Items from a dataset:
_ _ _ _ _
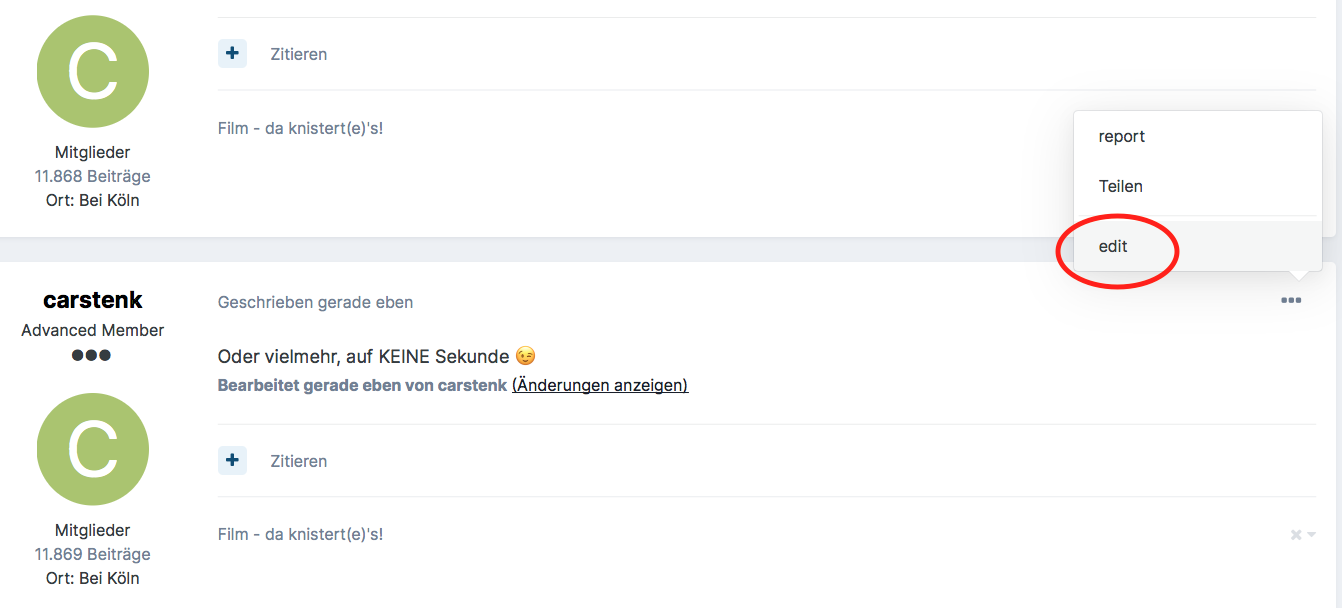Click the three rank dots under Advanced Member
The width and height of the screenshot is (1342, 608).
tap(92, 355)
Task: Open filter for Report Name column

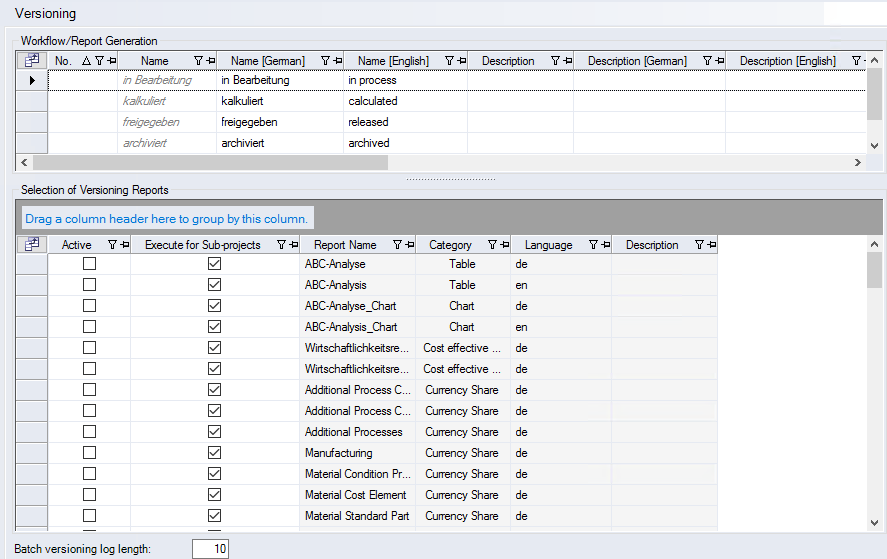Action: tap(397, 245)
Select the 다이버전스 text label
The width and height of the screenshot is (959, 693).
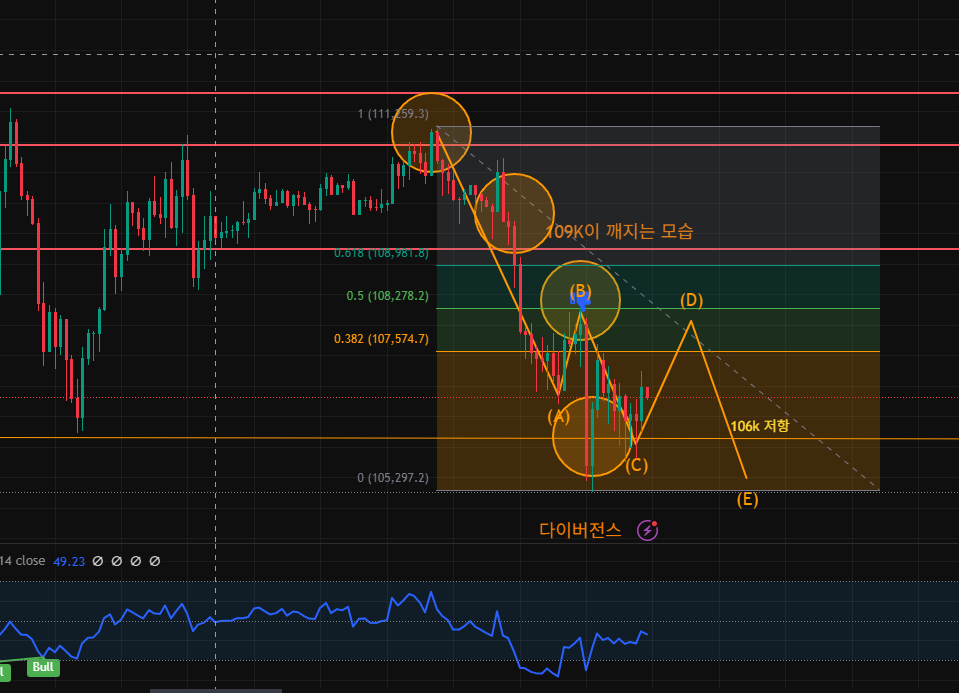click(x=580, y=530)
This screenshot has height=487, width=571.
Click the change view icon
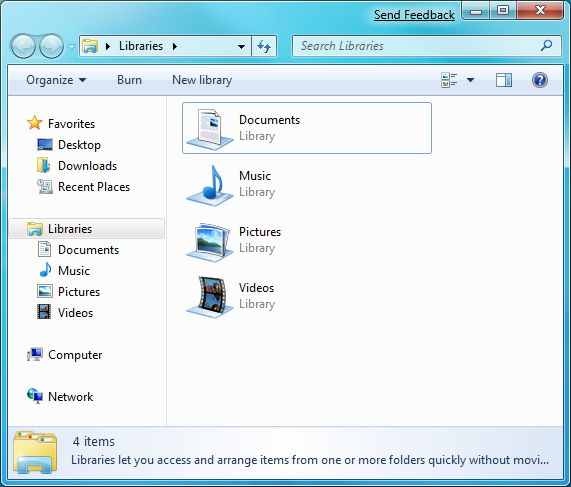449,80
_ _ _ _ _
--- EXERCISE PROMPT ---
Reproduce nothing but the lines running from the line with "This screenshot has height=487, width=571." through the end of the records, keeping both end lines and dropping the pictures.

--- RESULT BELOW ---
This screenshot has height=487, width=571.
Click the change view icon
449,80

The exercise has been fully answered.